I was talking with Val O. last night and she said “Okay, if not press releases, what should they be doing.” My snarky answer, “Whatever works.” But really it’s simpler than that.
Let’s take a look at a friend who’s product manager for a legacy software product. It’s got 20 years of service, and runs on a platform that’s no longer made or supported by the company that made it. Feature-wise, it’s still the best in the industry. So they decided to extend the product by porting it to Windows.
This project took over a year, and came at a point where every single one of her existing customers was targeted by the competition as an easy mark for a system sale. All of the customers realized they were going to need to replace their systems.
The plus side of the equation was that it is a tight user community, and she’s had open lines of communication, as has the entire support and development team, with the customers forever. In fact, she comes from the user community herself.
In order to get the product right, she started by talking with customers. They were literally pulled into the development process. A monthly newsletter was instituted to make the development process as transparent as possible. Each and every newsletter had a call to action to call or email and keep the discussion going. It did. In fact, the circulation of the newsletter expanded dramatically as the users added the names of other interested parties within their organizations. Customer support discussed the development when they had users on the phone.
When they were ready, they identified a single beta customer to help launch the product. Once that customer was live, they put together a simple 5 minute recorded Webex demo and included a link to special homepage, with a new product datasheet, access to the demo, and a call to action to schedule a one on one demo of the working product.
My analytics package showed that within the first 24 hours, the demo was watched by over 20% of the newsletter subscription list.
With a successful beta under their belt, plus datasheets, a “give us 5 minutes to see your next system” demo, and an informed customer base that had been part of the process the whole way along, they finally issued a press release, as almost an after thought.

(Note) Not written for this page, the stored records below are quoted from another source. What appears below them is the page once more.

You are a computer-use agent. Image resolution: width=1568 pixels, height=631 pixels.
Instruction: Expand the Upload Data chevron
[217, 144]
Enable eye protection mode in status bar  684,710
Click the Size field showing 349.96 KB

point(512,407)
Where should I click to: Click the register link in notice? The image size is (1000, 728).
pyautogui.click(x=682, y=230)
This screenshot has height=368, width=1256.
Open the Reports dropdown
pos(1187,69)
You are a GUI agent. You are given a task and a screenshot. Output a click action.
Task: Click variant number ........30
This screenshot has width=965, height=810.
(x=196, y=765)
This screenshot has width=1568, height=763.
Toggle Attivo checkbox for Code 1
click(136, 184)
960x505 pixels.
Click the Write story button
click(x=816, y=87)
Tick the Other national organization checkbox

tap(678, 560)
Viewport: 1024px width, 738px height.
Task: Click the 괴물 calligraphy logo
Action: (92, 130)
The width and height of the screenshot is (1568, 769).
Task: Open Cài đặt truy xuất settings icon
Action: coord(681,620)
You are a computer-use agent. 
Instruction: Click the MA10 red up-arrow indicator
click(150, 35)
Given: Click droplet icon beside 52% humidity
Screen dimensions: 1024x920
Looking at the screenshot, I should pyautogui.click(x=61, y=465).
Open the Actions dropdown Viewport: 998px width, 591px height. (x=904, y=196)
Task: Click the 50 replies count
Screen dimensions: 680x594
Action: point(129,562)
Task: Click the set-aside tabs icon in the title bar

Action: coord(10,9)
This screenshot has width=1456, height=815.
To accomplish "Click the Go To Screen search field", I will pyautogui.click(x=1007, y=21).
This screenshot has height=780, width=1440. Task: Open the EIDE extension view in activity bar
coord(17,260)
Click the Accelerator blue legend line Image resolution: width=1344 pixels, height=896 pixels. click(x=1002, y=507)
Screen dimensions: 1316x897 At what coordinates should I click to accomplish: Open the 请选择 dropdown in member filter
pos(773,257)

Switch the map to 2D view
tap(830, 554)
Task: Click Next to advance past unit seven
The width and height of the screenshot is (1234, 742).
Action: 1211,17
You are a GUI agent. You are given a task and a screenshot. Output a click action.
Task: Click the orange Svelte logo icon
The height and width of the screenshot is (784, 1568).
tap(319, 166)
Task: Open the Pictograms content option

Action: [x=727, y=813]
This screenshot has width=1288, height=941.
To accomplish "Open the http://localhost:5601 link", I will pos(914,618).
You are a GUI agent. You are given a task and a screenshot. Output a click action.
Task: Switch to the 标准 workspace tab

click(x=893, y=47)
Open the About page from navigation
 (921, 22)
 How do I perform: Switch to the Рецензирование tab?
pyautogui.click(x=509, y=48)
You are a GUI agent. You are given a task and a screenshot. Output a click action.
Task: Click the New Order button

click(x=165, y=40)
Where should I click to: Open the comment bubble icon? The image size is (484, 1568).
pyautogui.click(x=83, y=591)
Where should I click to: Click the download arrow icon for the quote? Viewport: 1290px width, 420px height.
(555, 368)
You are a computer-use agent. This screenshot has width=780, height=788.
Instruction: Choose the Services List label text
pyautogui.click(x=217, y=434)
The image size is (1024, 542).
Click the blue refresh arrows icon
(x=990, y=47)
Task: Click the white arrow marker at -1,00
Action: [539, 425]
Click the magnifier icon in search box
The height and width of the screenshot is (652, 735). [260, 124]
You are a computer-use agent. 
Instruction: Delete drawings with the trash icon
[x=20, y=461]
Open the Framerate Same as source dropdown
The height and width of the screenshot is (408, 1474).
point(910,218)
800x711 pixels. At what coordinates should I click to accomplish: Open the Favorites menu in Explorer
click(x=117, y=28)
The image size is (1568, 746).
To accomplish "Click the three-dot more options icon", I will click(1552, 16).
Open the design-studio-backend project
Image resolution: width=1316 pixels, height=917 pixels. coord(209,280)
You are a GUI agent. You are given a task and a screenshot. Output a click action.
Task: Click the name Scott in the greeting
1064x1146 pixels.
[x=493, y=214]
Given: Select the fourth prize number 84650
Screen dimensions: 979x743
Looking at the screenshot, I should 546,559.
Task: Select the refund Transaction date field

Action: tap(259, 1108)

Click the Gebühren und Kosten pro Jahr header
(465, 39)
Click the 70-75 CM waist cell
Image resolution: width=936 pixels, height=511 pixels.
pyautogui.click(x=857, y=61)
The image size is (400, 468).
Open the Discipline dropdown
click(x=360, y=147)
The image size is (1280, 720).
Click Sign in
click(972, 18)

Many of you right now are saying “that’s not new marketing, that’s the same old goal driven, email sending, press release writing” stuff that we’ve seen since the dawn of tech. Here are the key elements of why this worked and why it is different:
- It was realized from the beginning that the customers had to be engaged, that in fact they had ownership of the brand.
- Technology wasn’t used for technologies sake, instead she used the media that was most likely to reach her core customers.
- By securing her existing customers as part of the process, she kept a percentage of them from jumping ship.
- The project was accomplished with a virtually non-existent marketing budget. In fact, the only things that came out of the MarComm dept. were the final press release, the time it took to format the product datasheet, plus a couple hours of webmaster time sending the newsletter monthly.
The key thing is that she ensured the product remained relevant to her users at a time when it easily could have lost that. They were engaged in the process, and as such took pride in the brand. The development insures that a high percentage of these users will probably retire from the trade having only ever used this system!
Consider using the right technology to reach your core customers, involving them in the evolution of the brand. You will create and maintain committed partners, rather than disinterested customers.